Nick Hayes – art director at Identikal (opens in new tab) – has given a whole new meaning to the term police dogs. He's the director behind the music video for Australian band DZ Deathrays (opens in new tab)' new single Cop Capacity (opens in new tab). We caught up with him to find out more:
Computer Arts (CA): Mad, violent dog-cops: what's the story?
Nick Hayes (NH): "The story is in the lyrics. In Australia two police officers gatecrashed a house party and got up to all kinds of no-good. We felt by adding the twist of a K-9 unit, and basing it in New York City – where some of the best cop shows are based – that this would add a surreal edge to the story."
CA: How did you get involved with the band and what did they make of the video?
NH: "We met the band at one of their shows around two years ago and have been good friends ever since.

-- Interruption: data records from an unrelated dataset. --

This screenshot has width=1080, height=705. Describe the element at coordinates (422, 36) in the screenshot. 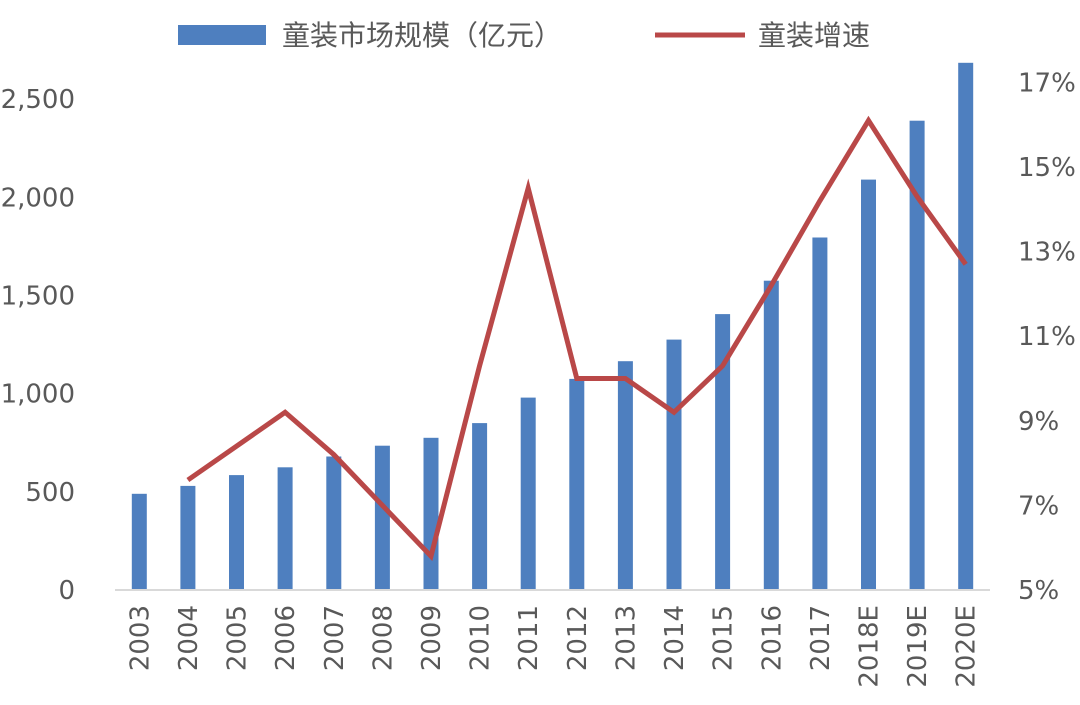

I see `legend-bar-label: 童装市场规模（亿元）` at that location.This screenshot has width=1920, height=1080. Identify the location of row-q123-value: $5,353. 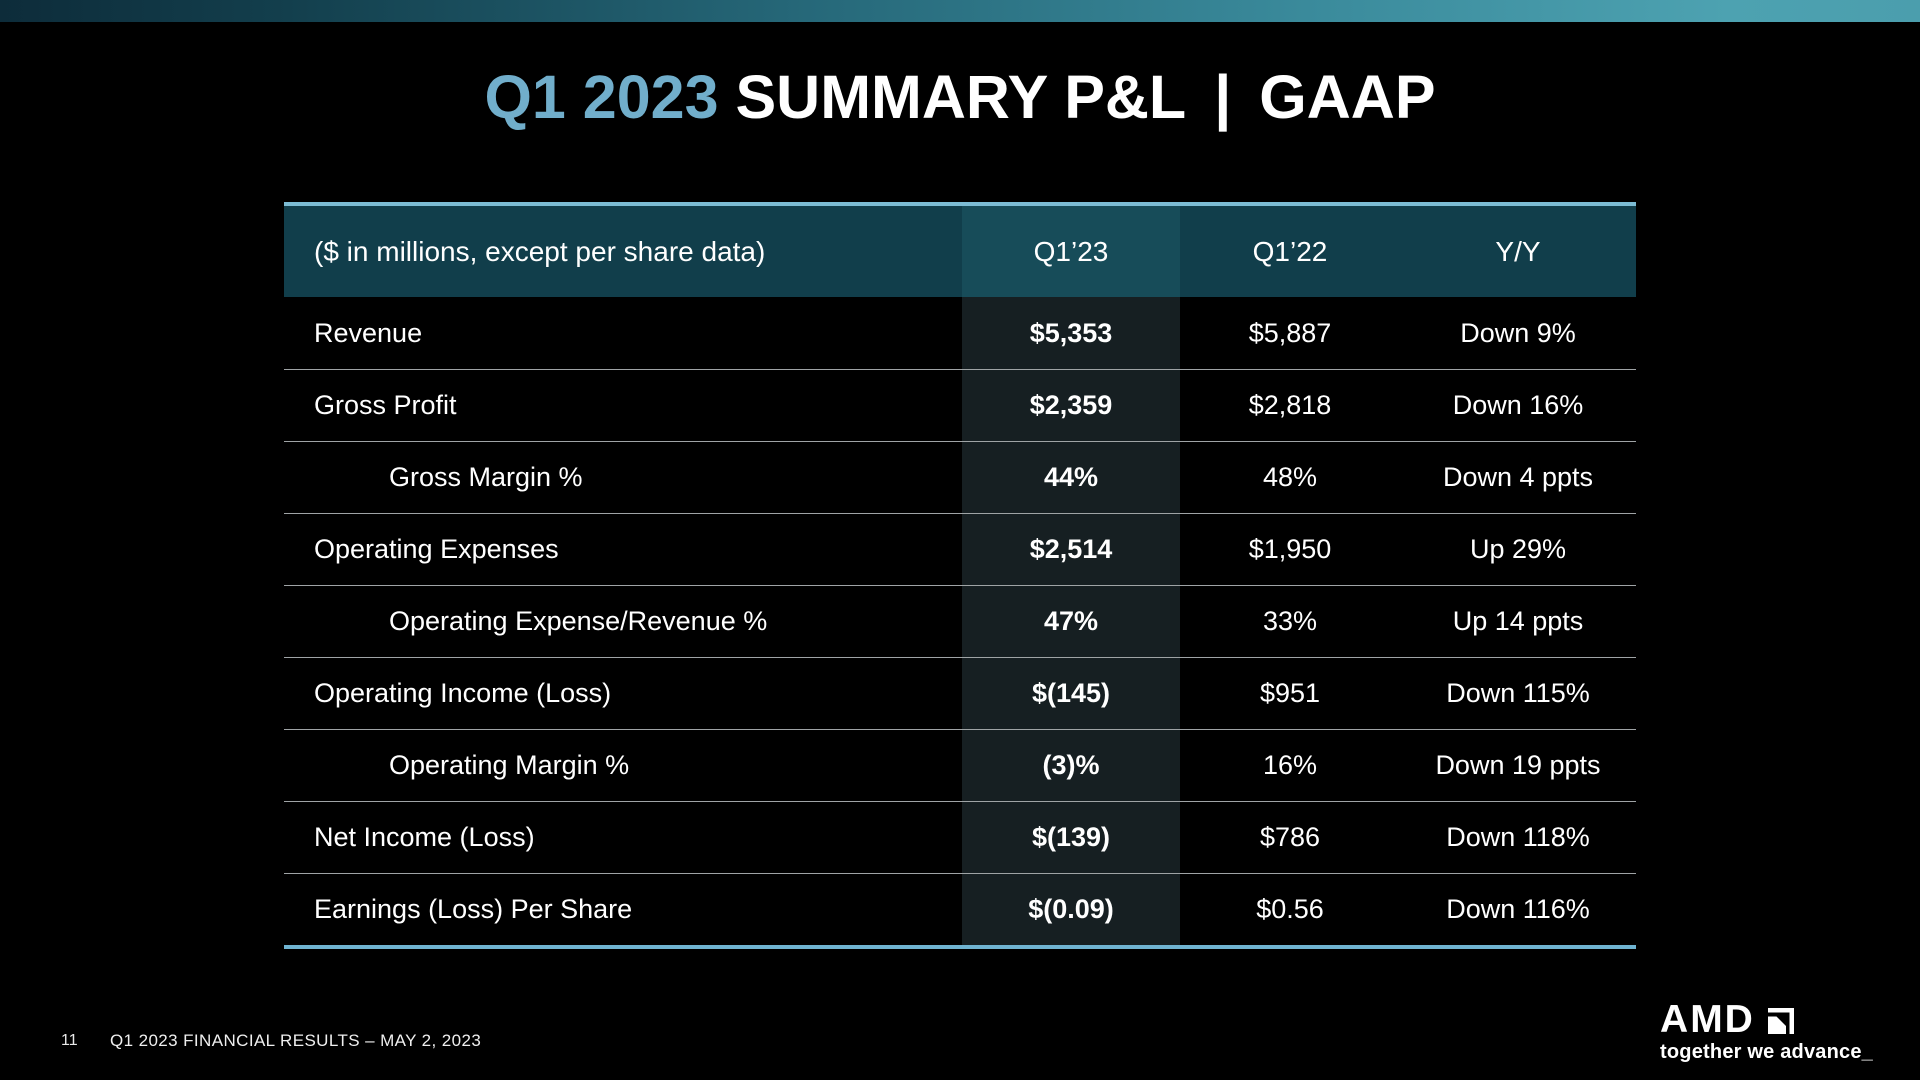
(1071, 333).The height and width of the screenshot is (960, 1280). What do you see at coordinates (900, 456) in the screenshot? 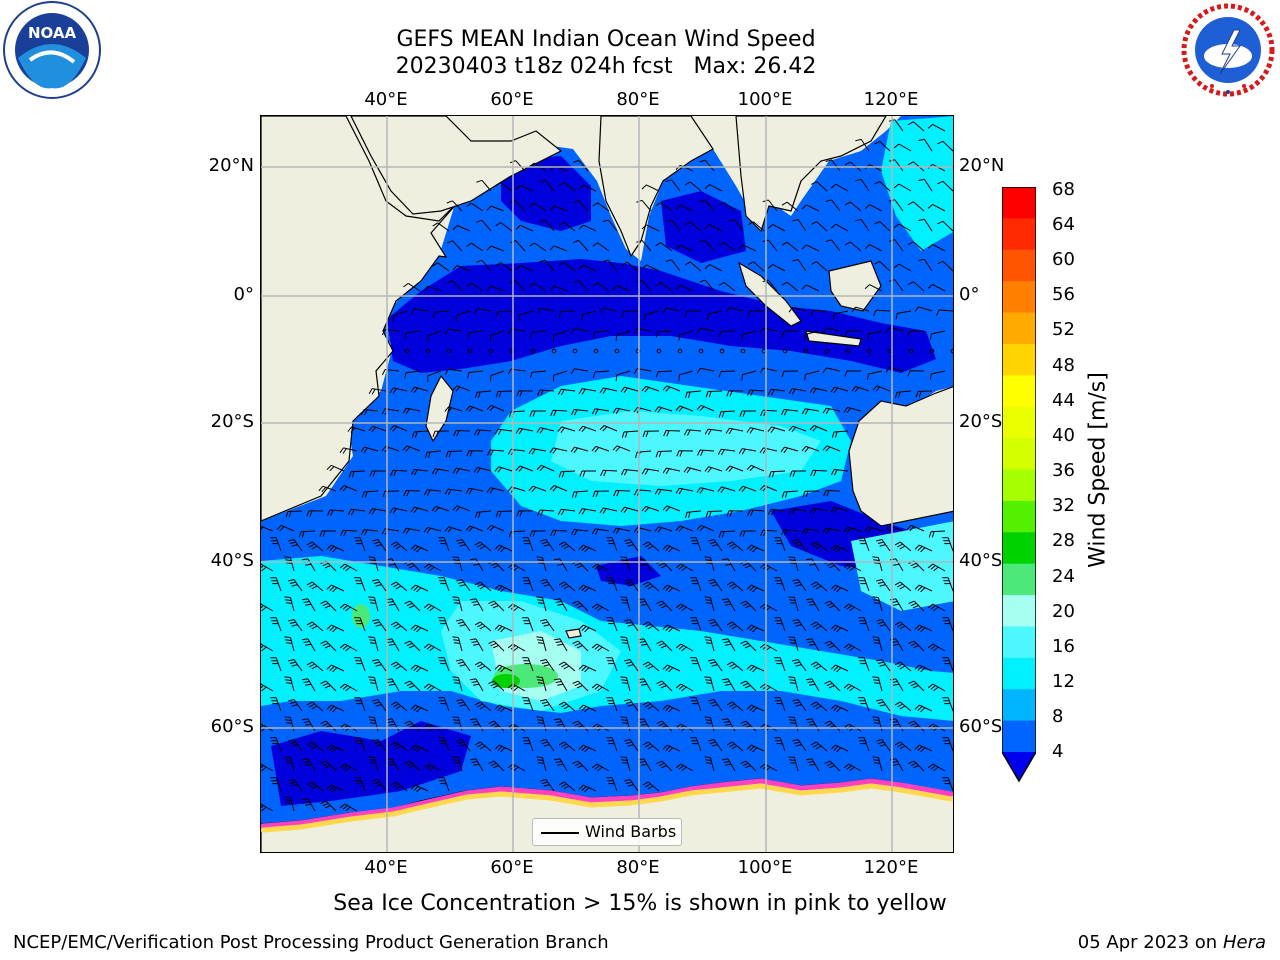
I see `australia-land` at bounding box center [900, 456].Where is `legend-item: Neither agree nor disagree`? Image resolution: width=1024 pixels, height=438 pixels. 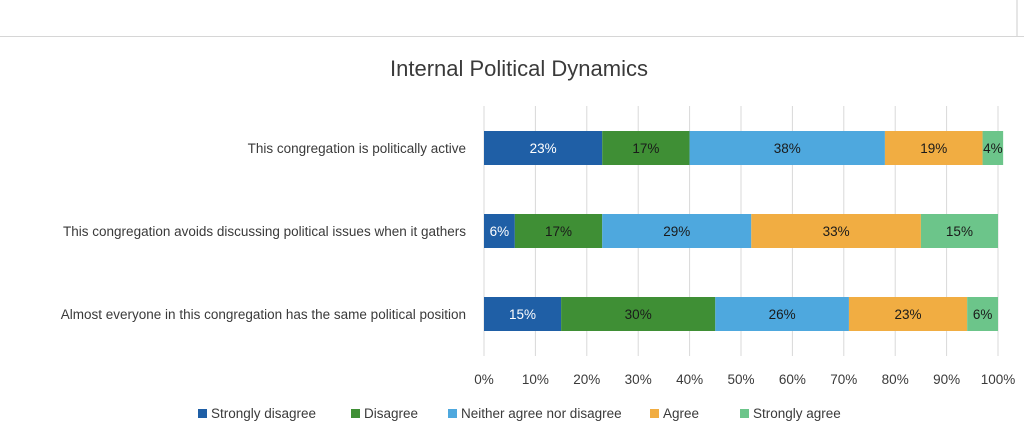
legend-item: Neither agree nor disagree is located at coordinates (535, 414).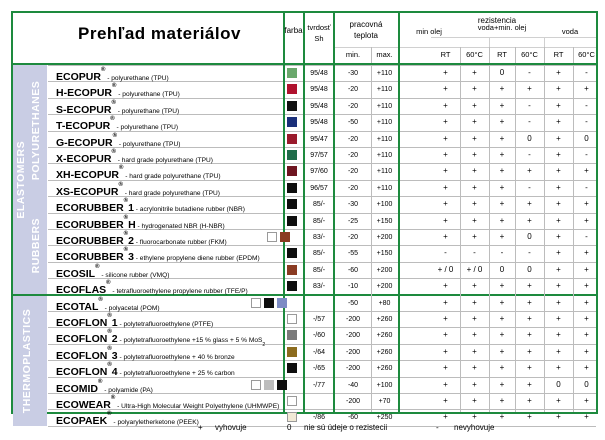  Describe the element at coordinates (84, 126) in the screenshot. I see `material-brand: T-ECOPUR` at that location.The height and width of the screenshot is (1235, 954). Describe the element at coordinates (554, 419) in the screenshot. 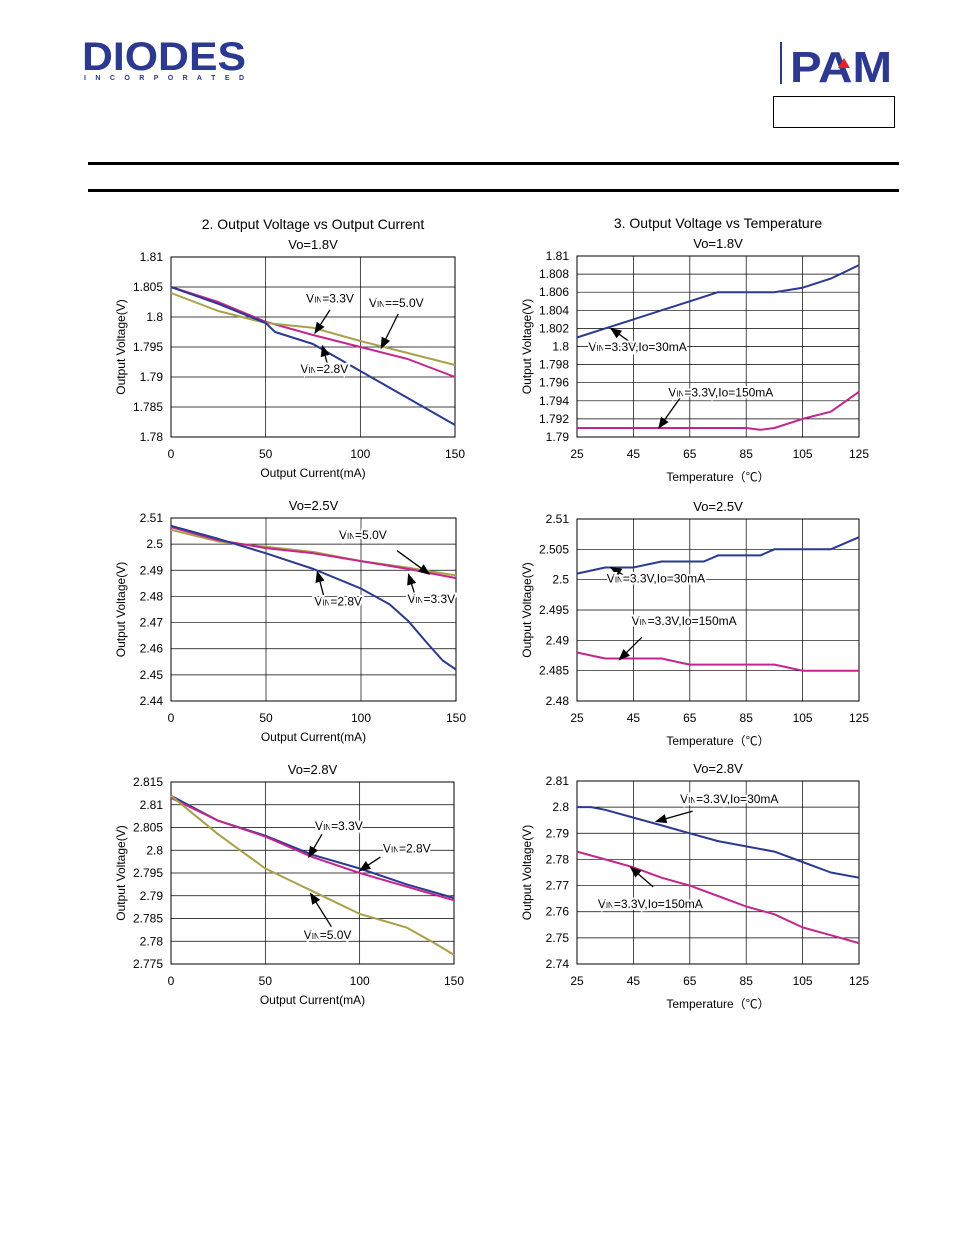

When the opportunity came to shoot a video, we couldn't resist. The guys were involved in the video from day one, and made a detour in their US tour to film one of the scenes. The whole team including the band love it."
CA: How long did it take to make and where was it shot?
NH: "The video was shot over a 14-hour day, to mimic a 'day in the life' or as we like to say a 'dogumentary'. The edit took 8-10 days in all. The locations were based across Dumbo, Brooklyn; Downtown Brooklyn and various areas of Manhattan including China Town, the Financial District and the Manhattan Bridge. Due to weather, we missed out on shooting a scene in Times Square, but the bridge shots made up for it."
CA: Who were the dog-cops?
NH: "I played one of the officers and actor Joe Vollen played the other. We had a script and set up scenes. we acted as a typical dog would, taking advantage of humans and misbehaving. It was very hot in those suits, but worth every second. We had crowds watching at every scene and got asked for photographs with fans young and old in between takes.
CA: The video reminded me of the Beastie's video for Sabotage. Was that an influence? What else inspired the video?
NH: "Sabotage was definitely an influence. There is a dark humorous feel to the video as a whole. We also watched a lot of '70s cop shows and documentaries about police officers also helped. The aim of the video was to capture the look and feel of spoofs and mockumentaries, like Spinal Tap."
CA: Have you ever committed any crimes?
NH: "Not that I know of. With all of these new data laws, transport laws and other silly things, it's very hard not to break the law nowadays."
CA: If you were a criminal approached by a mad, violent dog-cop, how would you respond?
NH: "These mad dog-cops would be great to hang out with and they seem to like criminals. If I was with a girl, I would walk the other way though. In fact, I'd run!"